Ahora podemos mirar su cabeza desde dentro —qué pensaba, qué temía, qué amaba— y desde fuera —qué pensaban otros de ella, qué temían o amaban en ella— gracias a la acuciosa labor de su biógrafo, Benjamin Moser, quien ha tenido acceso a sus archivos y no solo a la parte pública, sino también a la que permanece con reserva hasta el 2054, abriendo una ventana dentro de su cráneo, sin dejar de observarlo desde fuera. Sontag fue “un complemento de su peinado”, dice Moser, y se da el trabajo de conversar con el peluquero que dejó el famoso mechón al teñirla cuando el tratamiento para su primer cáncer la encaneció totalmente. Ahora, no solo de su cabeza se ocupa Moser. Le ha tomado siete años, cerca de 600 personas entrevistadas y más de 800 páginas, realizar este acabado retrato de una de las figuras icónicas de la cultura estadounidense y mundial del siglo XX.

Juego de máscaras

No es exagerado llamar “ícono” a Sontag. Aunque cuando escribió sobre la fotografía protestó contra la superficialidad en el uso de las imágenes, ella misma llegó a ser una, y estuvo dispuesta a venderla como un producto: el año 2000 permitió que Annie Leibovitz, su pareja de entonces, la fotografiara para un anuncio de vodka Absolut.

‘Cuanto más personal era el tema, más enérgicamente ella se esforzaba por reformularlo intelectualmente’, dice Moser. Sontag habría procurado mantener su vida íntima casi totalmente fuera de sus escritos: en La enfermedad como metáfora escribió sobre el cáncer sin revelar su propia experiencia cancerosa; en El sida y sus metáforas, escribió sobre la homosexualidad sin revelar la suya.

Pero tan crucial como la imagen es la autoimagen. Una y otra las moldeó Sontag con inflexible voluntad, como una metamorfosis de sí misma. Eso la obsesionaba: “Solo me interesan las personas que participan en un proyecto de autotransformación”, escribió. La suya comenzó temprano: luego de la muerte de su padre cuando tenía cinco años, una infancia solitaria y una madre alcohólica, a los 11, la tímida y enfermiza Sue Rosenblatt tornó en Susan Sontag, tras el nuevo matrimonio materno. De ahí en adelante, se forjó con materiales que no siempre dominó del todo: su inteligencia, su sexualidad, su ambición, su prestigio, sus relaciones sociales, sus libros.

Decía el escritor Philip Lopate, quien la conoció más tarde, que una de las cosas que le fascinaba de Sontag era que adoptaba una máscara tras otra —la crítica de arte, la polemista política, la novelista, la corresponsal de guerra— para expresar las variantes de su personalidad, pero insistiendo siempre en una rígida división entre su vida y su obra, aunque inevitablemente sus escritos terminaban siendo una forma de autoconocimiento, autosanación e incluso autoconsuelo.

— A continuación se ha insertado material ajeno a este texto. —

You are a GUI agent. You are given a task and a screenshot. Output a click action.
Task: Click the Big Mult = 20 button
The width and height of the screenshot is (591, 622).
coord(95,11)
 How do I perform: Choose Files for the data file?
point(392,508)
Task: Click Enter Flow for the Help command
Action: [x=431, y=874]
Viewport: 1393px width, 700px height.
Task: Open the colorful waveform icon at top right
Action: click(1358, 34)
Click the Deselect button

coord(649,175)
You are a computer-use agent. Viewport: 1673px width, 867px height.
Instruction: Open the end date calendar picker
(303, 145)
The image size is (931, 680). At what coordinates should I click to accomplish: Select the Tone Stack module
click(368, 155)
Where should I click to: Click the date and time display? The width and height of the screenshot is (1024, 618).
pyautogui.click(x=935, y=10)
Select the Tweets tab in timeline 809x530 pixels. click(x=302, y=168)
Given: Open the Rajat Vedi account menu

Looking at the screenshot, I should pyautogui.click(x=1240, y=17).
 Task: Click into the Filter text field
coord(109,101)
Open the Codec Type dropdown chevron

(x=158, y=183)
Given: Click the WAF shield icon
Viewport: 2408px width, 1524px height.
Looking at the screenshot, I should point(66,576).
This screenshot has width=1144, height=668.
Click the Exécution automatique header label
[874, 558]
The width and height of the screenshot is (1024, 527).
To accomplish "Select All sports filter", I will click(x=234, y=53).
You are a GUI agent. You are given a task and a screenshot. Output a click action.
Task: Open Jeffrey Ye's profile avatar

Benjamin Moser también supone que vida y obra no pueden separarse. Las entremezcla inteligente y, por lo general, convincentemente, aunque quizá exagera en la consideración biográfica de su obra. Es común criticar la ficción de Sontag; Moser la celebra y suele leerla en clave biográfica, desde sus novelas tempranas y experimentales hasta las tardías y superventas, percibiendo incluso falta de sinceridad (una de sus acusaciones reiteradas) en el cuento “Peregrinación”, porque la visita juvenil de la autora a Thomas Mann de sus diarios no coincide del todo con el relato publicado, percibiendo un drama disimulado de su sexualidad, otra de sus recurrencias interpretativas.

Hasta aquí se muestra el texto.